The Gouty Kidney: A Reappraisal

Author:

Bardin Thomas12,Letavernier Emmanuel34,Correas Jean-Michel5

Affiliation:

1. INSERM U1132 Unit, Hôpital Lariboisière, Université de Paris-Cité, 75010 Paris, France

2. French-Vietnamese Research Centre on Gout and Chronic Diseases, Vien Gut Medical Center, Ho Chi Minh City 70000, Vietnam

3. Service des Explorations Fonctionnelles Multidisciplinaires, Assistance Publique-Hôpitaux de Paris, Hôpital Tenon, 75020 Paris, France

4. Unité Mixte de Recherche (UMR) S 1155, Institut National de la Santé et de la Recherche Médicale, Hôpital Tenon, Sorbonne Université, 75020 Paris, France

5. Radiology Department, Hôpital Necker-Enfants Malades, Université Paris-Cité, 75015 Paris, France

Abstract

This review re-examines the role of crystal deposition in the kidney in view of recent clinical and experimental findings. The involvement of the renal system in gout seems frequent. Indeed, recent studies showed that approximately 25% of patients with gout experience renal failure, defined by estimated glomerular filtration rate <60 mL/min/1.73 m2. The pathophysiology is complex and involves several factors, their respective roles being difficult to dissect.
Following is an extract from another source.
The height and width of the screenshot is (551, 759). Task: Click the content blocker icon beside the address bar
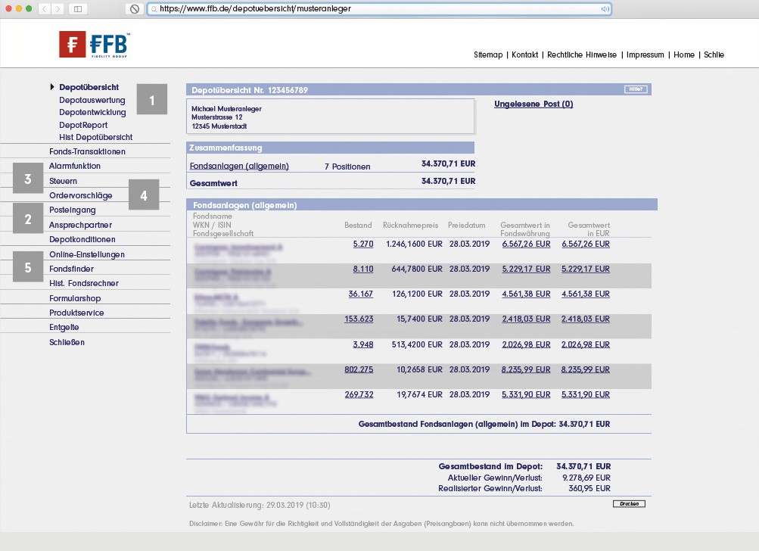(x=136, y=10)
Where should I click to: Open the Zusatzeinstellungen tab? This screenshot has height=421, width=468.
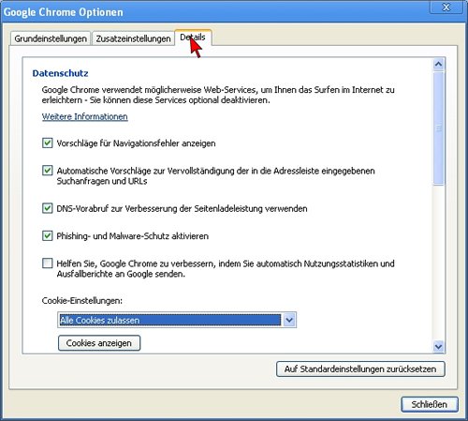click(x=133, y=38)
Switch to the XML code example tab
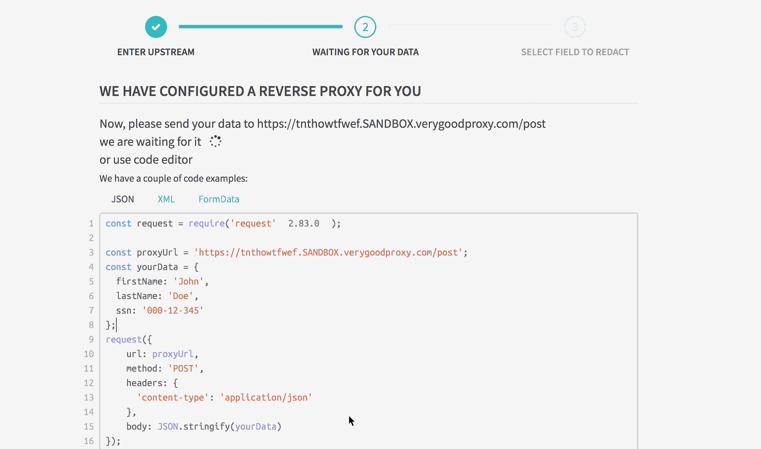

The role of crystal deposition in the kidney was the first suspected, and the concept of gouty microcrystalline nephropathy, also called gouty nephropathy, has been popular, supported by early autopsy studies demonstrating uric acid and urate crystal deposition in the renal medulla of patients with gout, together with features of tubulointerstitial nephritis. Crystal deposition was first considered an important source of renal involvement in gout. After the introduction of urate-lowering drugs and the performance of kidney biopsies, which mainly involved the renal cortex and did not reveal much crystal deposition but rather vascular changes, this concept has been criticized and even dismissed. Thereafter, kidney involvement in gout was considered mainly vascular, related to hypertension and associated comorbidities and later to hyperuricemia. The toxic effects of non-steroidal anti-inflammatory drugs is also an important factor. Modern imaging, especially renal ultrasonography, allows for atraumatic exploration of the kidney and has revealed hyperechogenicity of the renal medulla, suggesting crystalline deposits, in approximately one-third of patients with tophaceous gout. Experimental models of gouty nephropathy have recently demonstrated the pathogenic role of microcrystal deposition in the collecting ducts and parenchyma of the renal medulla. Taken together, these recent findings lead to the re-examination of the pathogenic role of crystal deposition in the renal medulla and testing the effect of urate-lowering drugs on renal features of gouty patients with evidence of renal crystal deposition.